IRC Associate and Wolfson Junior Research Fellow, Dr William Simpson, has been awarded the Cardinal Mercier Prize 2021 for his thesis, ‘What’s the matter? Toward a neo-Aristotelian Ontology of Nature’.
The prestigious prize – formerly won by John F. Wippel in 1981 and Nicholas Rescher in 2005 – is given for monographs related to metaphysics, ‘first’ philosophy or ontology, in their relation to the contemporary world.
“I was delighted to learn – on my birthday, as it happens – that I had been awarded the Cardinal Mercier Prize in philosophy,” said Dr Simpson. “I was humbled too, when I reflected upon the careers of a number of scholars who have been awarded this prize in the past.
“And I was deeply encouraged to see my work being appreciated by fellow philosophers, as I recalled my decision to switch from physics to philosophy in pursuing my conviction that contemporary philosophy of science needs Aristotle’s philosophy of nature (against the advice of those who found such ideas philosophically taboo).
“I hope this award will also be an encouragement to others seeking to develop ‘neo-Aristotelian’ perspectives on the philosophy of nature, as well as those seeking to transform our behaviour toward nature by transforming our thinking about nature. There is much to be done.”
The prize is jointly awarded by The Institut Supérieurde Philosophie (ISP) of UC Louvain, and the Hoger Instituut Voor Wijsbegeerte(HIW) of KU Leuven.
This is the second international prize that William Simpson has been awarded for his work on the philosophy of nature and the metaphysics of quantum mechanics. Previously, he won an Expanded Reason Award in 2020, which was jointly awarded by Universidad Francisco de Vitoria and The Joseph Ratzinger/Benedict XVI Vatican Foundation.

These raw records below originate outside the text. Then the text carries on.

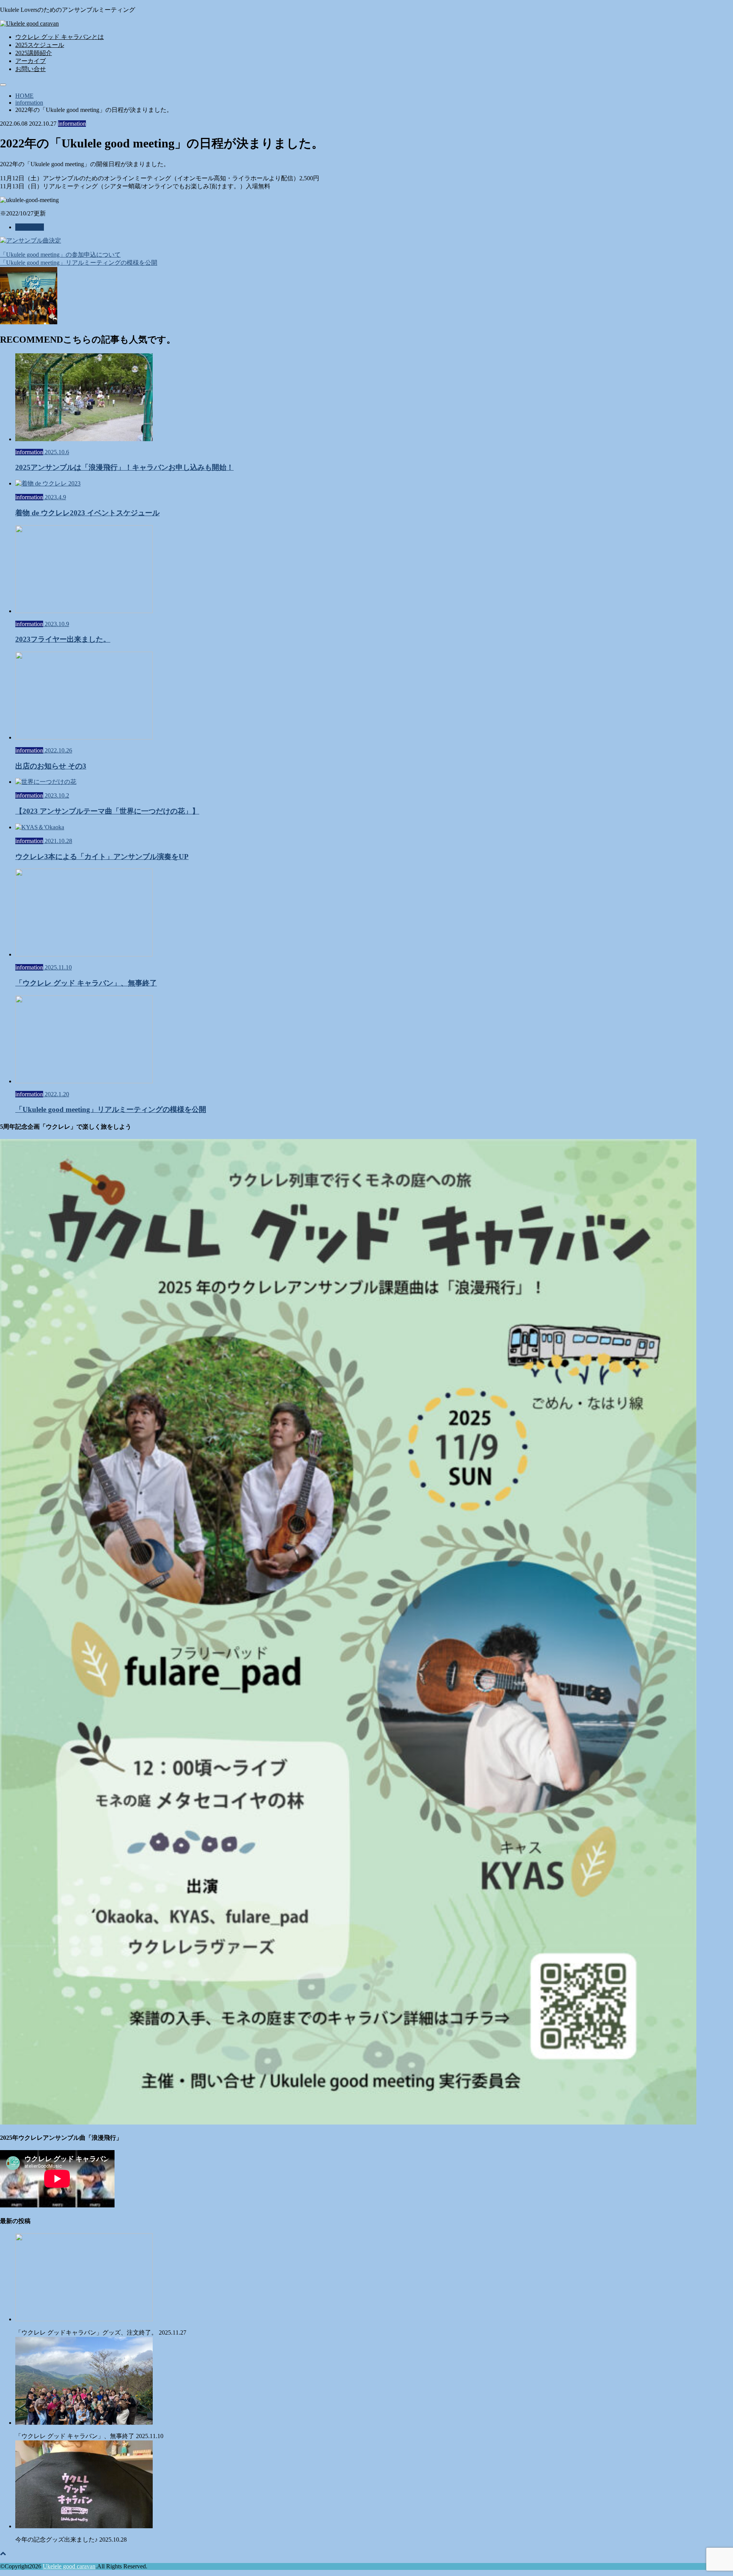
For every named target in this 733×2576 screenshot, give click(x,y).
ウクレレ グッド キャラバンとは (59, 37)
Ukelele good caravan (69, 2566)
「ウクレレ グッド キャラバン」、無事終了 (89, 2436)
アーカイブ (30, 61)
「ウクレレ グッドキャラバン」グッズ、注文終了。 (100, 2332)
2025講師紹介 (33, 53)
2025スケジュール (39, 45)
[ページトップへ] (3, 2553)
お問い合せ (30, 69)
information (30, 227)
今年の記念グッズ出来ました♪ (71, 2539)
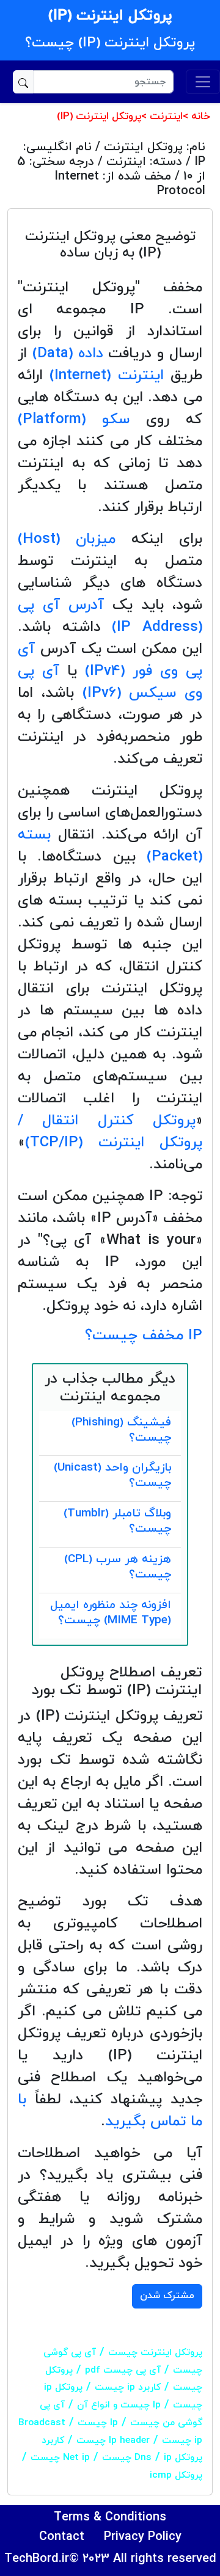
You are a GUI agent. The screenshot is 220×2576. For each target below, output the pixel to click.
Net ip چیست (60, 2457)
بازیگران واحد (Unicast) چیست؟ (112, 1475)
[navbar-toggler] (203, 82)
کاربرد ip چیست (128, 2387)
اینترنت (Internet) (106, 375)
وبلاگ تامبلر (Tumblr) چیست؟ (117, 1521)
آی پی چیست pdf (123, 2370)
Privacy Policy (143, 2537)
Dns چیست (127, 2457)
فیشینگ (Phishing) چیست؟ (121, 1430)
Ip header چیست (113, 2440)
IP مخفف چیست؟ (143, 1335)
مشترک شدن (167, 2295)
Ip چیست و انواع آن (119, 2405)
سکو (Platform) (74, 419)
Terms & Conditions (110, 2517)
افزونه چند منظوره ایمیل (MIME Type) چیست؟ (110, 1613)
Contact (61, 2537)
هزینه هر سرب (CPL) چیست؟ (117, 1567)
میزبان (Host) (67, 539)
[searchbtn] (23, 81)
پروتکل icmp (176, 2475)
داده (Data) (67, 353)
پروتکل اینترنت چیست (155, 2352)
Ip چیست (98, 2422)
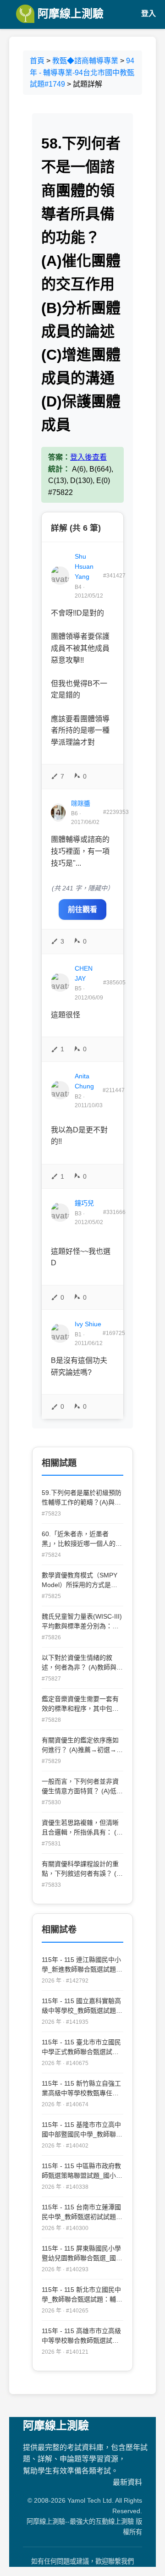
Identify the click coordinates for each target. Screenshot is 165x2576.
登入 (148, 13)
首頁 (37, 61)
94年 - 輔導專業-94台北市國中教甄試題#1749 (82, 72)
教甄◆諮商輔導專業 (85, 61)
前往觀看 (82, 909)
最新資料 (127, 2482)
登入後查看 (88, 457)
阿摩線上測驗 (69, 13)
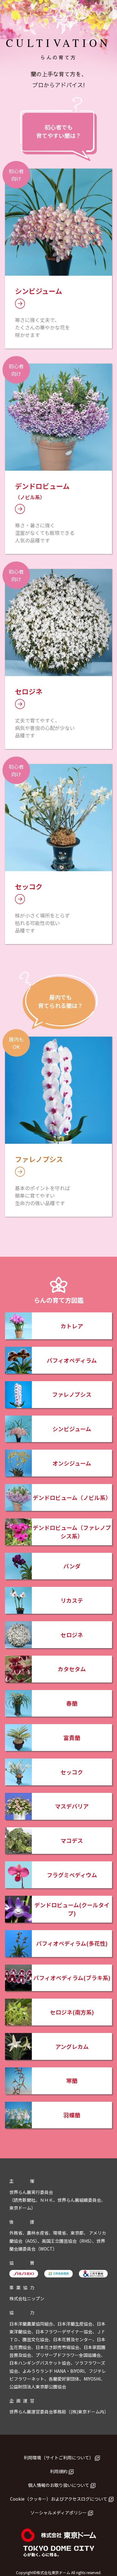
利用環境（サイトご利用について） (59, 2457)
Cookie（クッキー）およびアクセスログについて (58, 2499)
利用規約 (58, 2471)
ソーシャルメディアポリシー (58, 2512)
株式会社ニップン (26, 2298)
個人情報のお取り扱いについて (58, 2485)
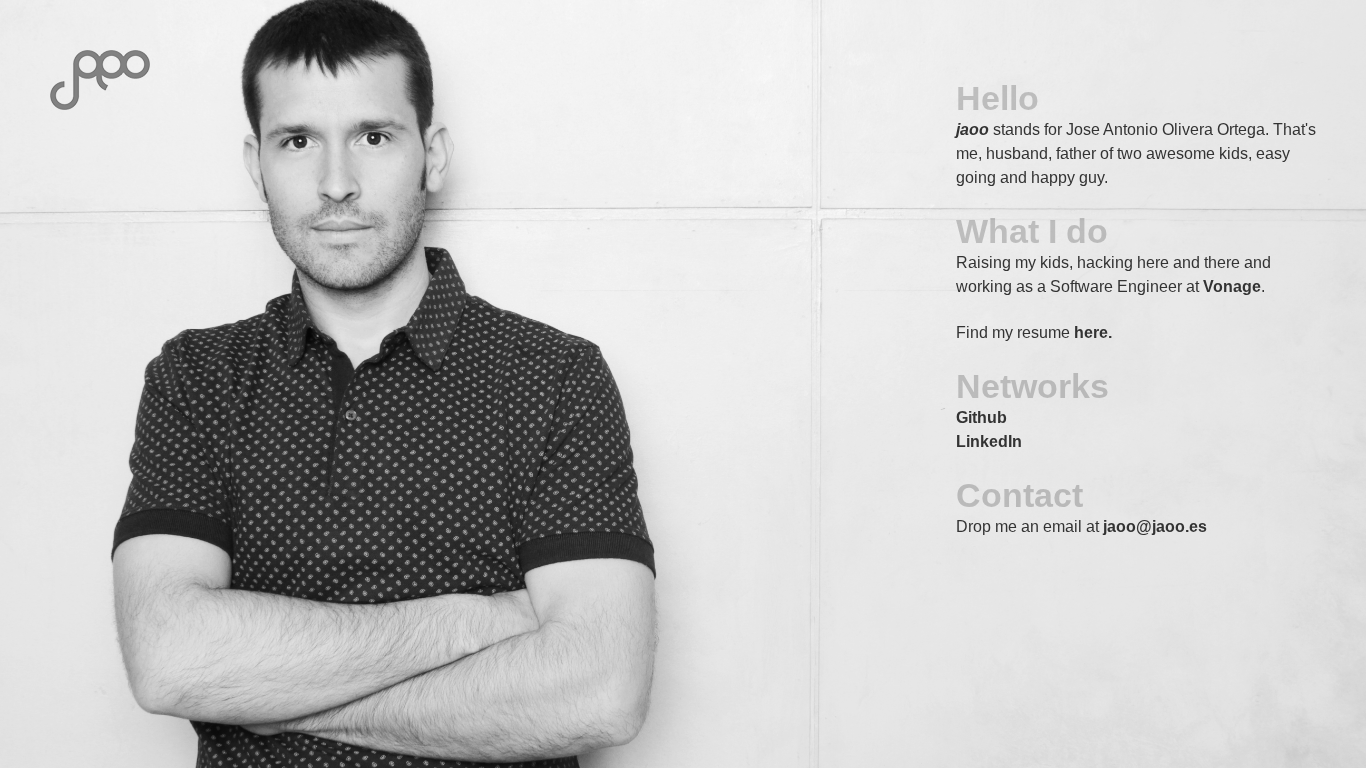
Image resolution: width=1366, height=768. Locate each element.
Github (981, 417)
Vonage (1232, 286)
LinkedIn (989, 441)
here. (1093, 332)
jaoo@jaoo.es (1155, 526)
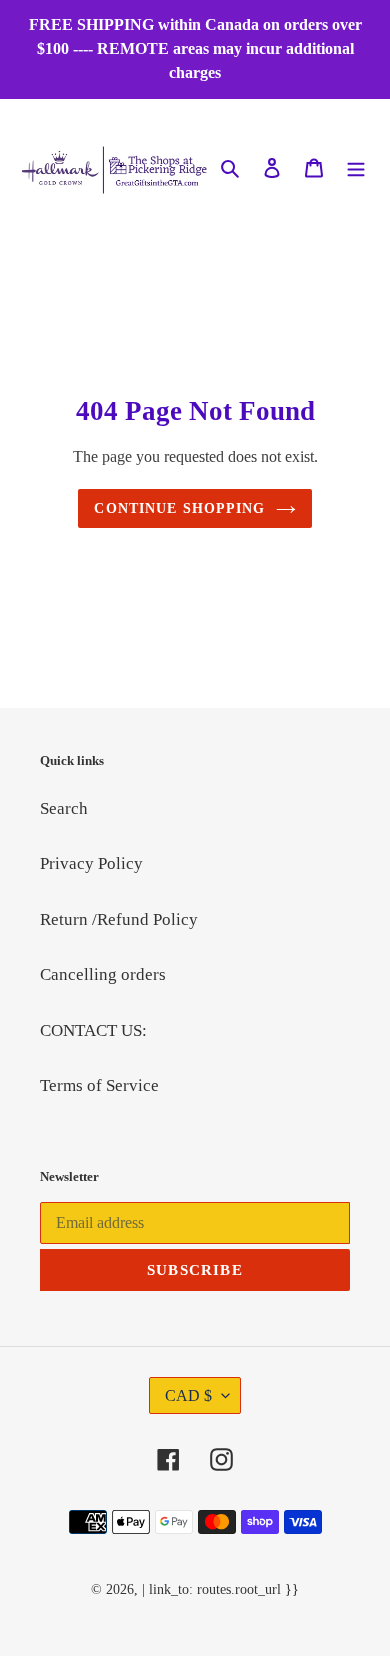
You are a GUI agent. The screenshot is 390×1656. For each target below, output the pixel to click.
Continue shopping (179, 508)
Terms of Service (99, 1085)
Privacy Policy (91, 863)
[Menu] (356, 167)
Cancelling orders (103, 974)
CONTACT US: (93, 1030)
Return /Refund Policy (119, 919)
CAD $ (188, 1395)
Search (64, 808)
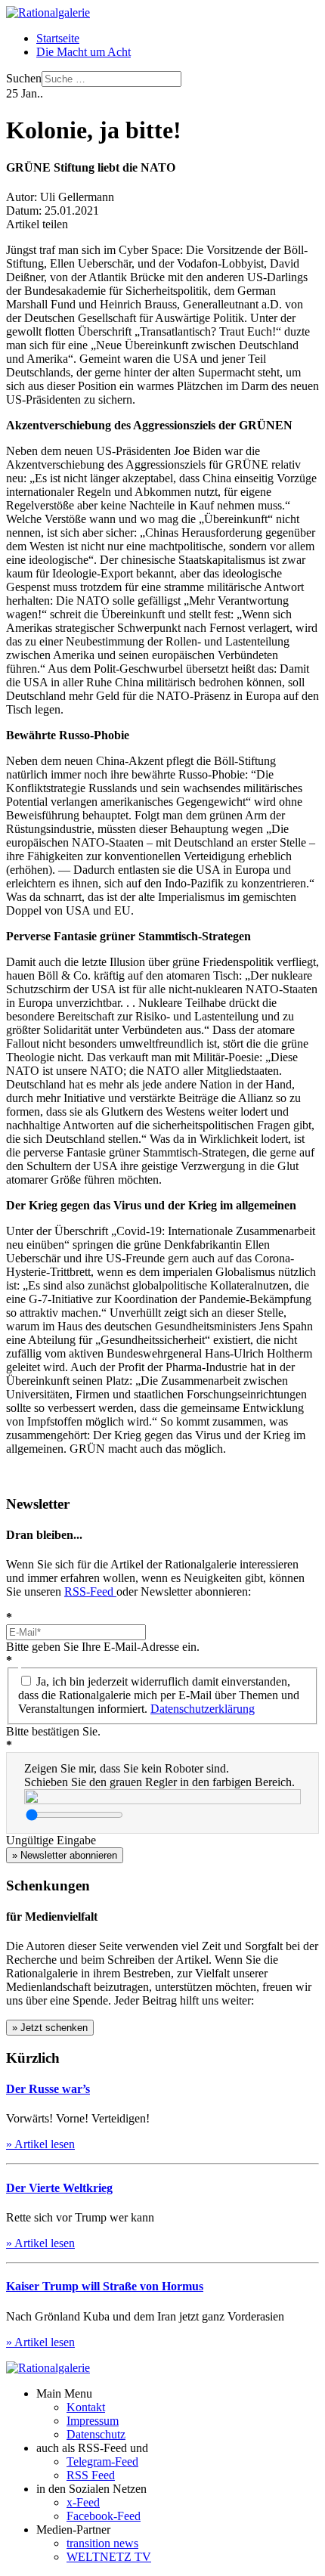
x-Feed (83, 2502)
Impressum (93, 2420)
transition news (102, 2543)
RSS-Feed (90, 1591)
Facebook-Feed (104, 2515)
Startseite (57, 38)
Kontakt (86, 2407)
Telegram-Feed (102, 2461)
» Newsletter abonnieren (64, 1855)
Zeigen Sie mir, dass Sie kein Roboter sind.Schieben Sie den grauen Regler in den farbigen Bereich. (159, 1775)
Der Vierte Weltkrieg (59, 2187)
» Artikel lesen (40, 2144)
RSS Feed (91, 2475)
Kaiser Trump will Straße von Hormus (104, 2286)
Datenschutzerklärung (202, 1708)
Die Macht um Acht (83, 51)
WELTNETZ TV (109, 2556)
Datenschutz (96, 2434)
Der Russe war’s (48, 2088)
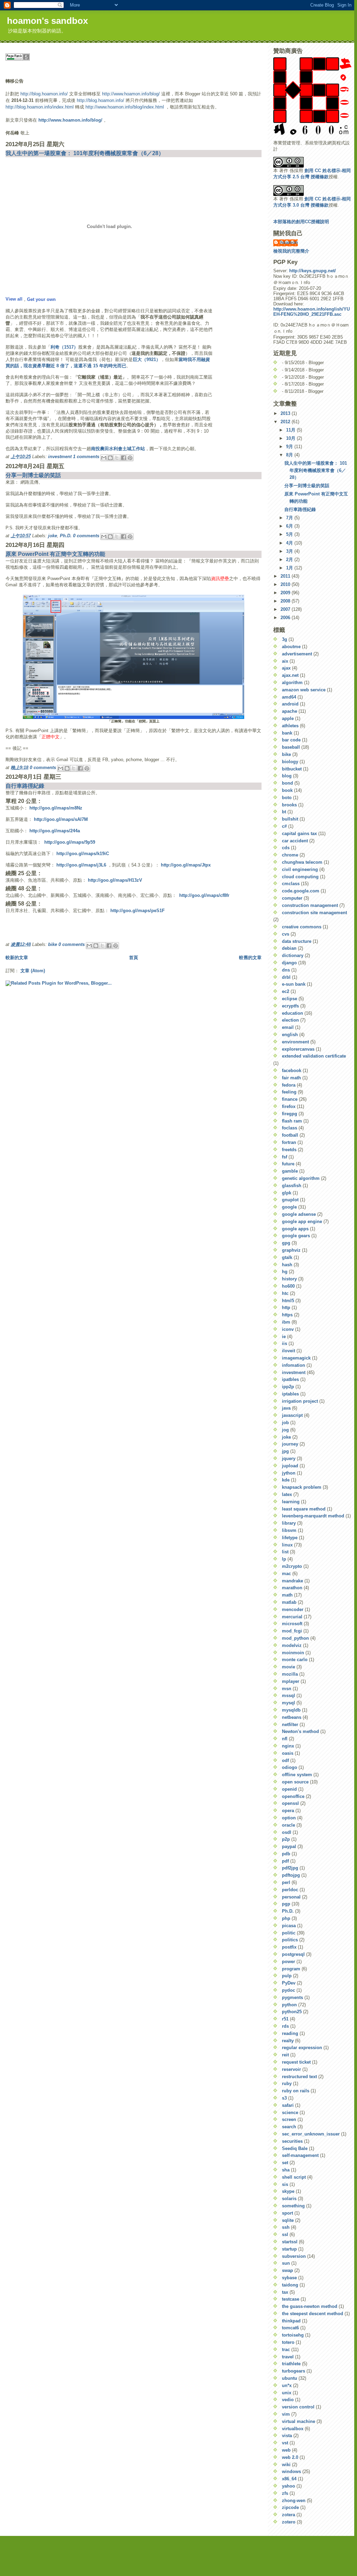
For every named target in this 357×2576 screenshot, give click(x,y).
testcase (290, 2299)
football (290, 1135)
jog (285, 1429)
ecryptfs (290, 1005)
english (290, 1034)
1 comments (86, 456)
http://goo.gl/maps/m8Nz (55, 808)
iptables (290, 1393)
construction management (310, 905)
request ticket (296, 2062)
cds (286, 847)
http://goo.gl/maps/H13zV (115, 880)
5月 (290, 534)
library (289, 1523)
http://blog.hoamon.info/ (44, 93)
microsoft (292, 1623)
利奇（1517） (64, 347)
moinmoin (293, 1652)
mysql (288, 1702)
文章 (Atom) (32, 970)
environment (295, 1041)
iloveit (288, 1350)
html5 (288, 1300)
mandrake (292, 1580)
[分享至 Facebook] (123, 457)
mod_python (295, 1638)
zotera (288, 2514)
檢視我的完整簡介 (291, 251)
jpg (285, 1451)
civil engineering (300, 869)
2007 (286, 609)
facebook (291, 1070)
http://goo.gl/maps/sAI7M (61, 819)
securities (292, 2141)
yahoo (288, 2486)
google (289, 1207)
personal (291, 1897)
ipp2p (288, 1386)
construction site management (314, 912)
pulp (287, 1975)
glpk (286, 1192)
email (288, 1027)
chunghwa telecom (302, 862)
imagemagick (296, 1358)
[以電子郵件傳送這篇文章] (103, 457)
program (291, 1968)
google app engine (302, 1221)
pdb (286, 1853)
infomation (293, 1365)
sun (286, 2263)
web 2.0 (290, 2457)
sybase (289, 2277)
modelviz (292, 1645)
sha (286, 2169)
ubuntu (289, 2378)
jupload (290, 1465)
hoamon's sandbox (47, 21)
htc (285, 1293)
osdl (286, 1832)
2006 (286, 617)
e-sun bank (293, 984)
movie (288, 1666)
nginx (288, 1746)
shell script (294, 2177)
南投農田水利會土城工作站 (118, 448)
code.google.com (300, 890)
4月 (290, 543)
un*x (287, 2385)
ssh (286, 2227)
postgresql (293, 1954)
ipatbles (290, 1379)
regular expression (302, 2047)
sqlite (288, 2220)
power (288, 1961)
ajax (286, 668)
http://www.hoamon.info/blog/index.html (124, 107)
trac (286, 2349)
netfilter (290, 1724)
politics (290, 1939)
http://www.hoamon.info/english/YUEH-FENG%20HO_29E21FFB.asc (311, 311)
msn (286, 1688)
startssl (290, 2241)
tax (285, 2292)
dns (286, 970)
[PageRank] (134, 57)
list (285, 1551)
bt (284, 811)
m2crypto (292, 1566)
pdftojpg (291, 1875)
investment (60, 456)
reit (285, 2054)
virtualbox (292, 2428)
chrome (290, 855)
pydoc (288, 1990)
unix (286, 2392)
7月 (290, 517)
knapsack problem (301, 1487)
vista (287, 2435)
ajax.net (290, 675)
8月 (290, 454)
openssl (290, 1803)
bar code (291, 739)
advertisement (297, 653)
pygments (292, 1997)
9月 (290, 446)
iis (284, 1343)
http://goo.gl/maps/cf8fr (204, 895)
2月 (290, 559)
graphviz (291, 1250)
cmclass (291, 883)
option (289, 1817)
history (289, 1278)
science (290, 2112)
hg (284, 1271)
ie (284, 1336)
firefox (288, 1106)
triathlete (291, 2363)
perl (286, 1882)
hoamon (289, 242)
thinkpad (291, 2320)
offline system (297, 1774)
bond (287, 783)
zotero (288, 2522)
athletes (290, 725)
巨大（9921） (147, 359)
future (288, 1163)
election (290, 1020)
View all (14, 299)
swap (287, 2270)
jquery (288, 1458)
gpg (286, 1243)
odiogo (289, 1767)
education (292, 1013)
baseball (291, 747)
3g (284, 639)
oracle (288, 1825)
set (285, 2162)
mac (286, 1573)
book (287, 790)
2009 (286, 592)
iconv (288, 1329)
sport (287, 2213)
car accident (295, 840)
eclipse (289, 998)
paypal (289, 1846)
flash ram (292, 1121)
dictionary (292, 955)
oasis (287, 1753)
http (286, 1307)
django (289, 962)
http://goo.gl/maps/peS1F (137, 910)
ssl (285, 2234)
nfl (284, 1738)
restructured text (299, 2076)
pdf (285, 1861)
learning (291, 1501)
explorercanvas (298, 1049)
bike (52, 944)
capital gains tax (299, 833)
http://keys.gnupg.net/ (312, 270)
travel (288, 2356)
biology (290, 761)
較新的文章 (17, 957)
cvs (285, 934)
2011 (286, 576)
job (285, 1422)
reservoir (291, 2069)
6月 (290, 526)
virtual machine (298, 2421)
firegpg (289, 1113)
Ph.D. (66, 535)
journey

William is currently a Junior Research Fellow in Philosophy, Theology, Religion and the Philosophy of Religion. Wolfson College has an interview with Dr Simpson on its News page, and you can download papers by Dr Simpson on his academia.edu page.
He is also an Honorary Research Fellow of the University of St Andrews, Scotland, and an Associate of The Aquinas Institute, Blackfriars, Oxford. He holds a doctorate in philosophy from the University of Cambridge (Peterhouse) and a doctorate in physics from the University of St Andrews.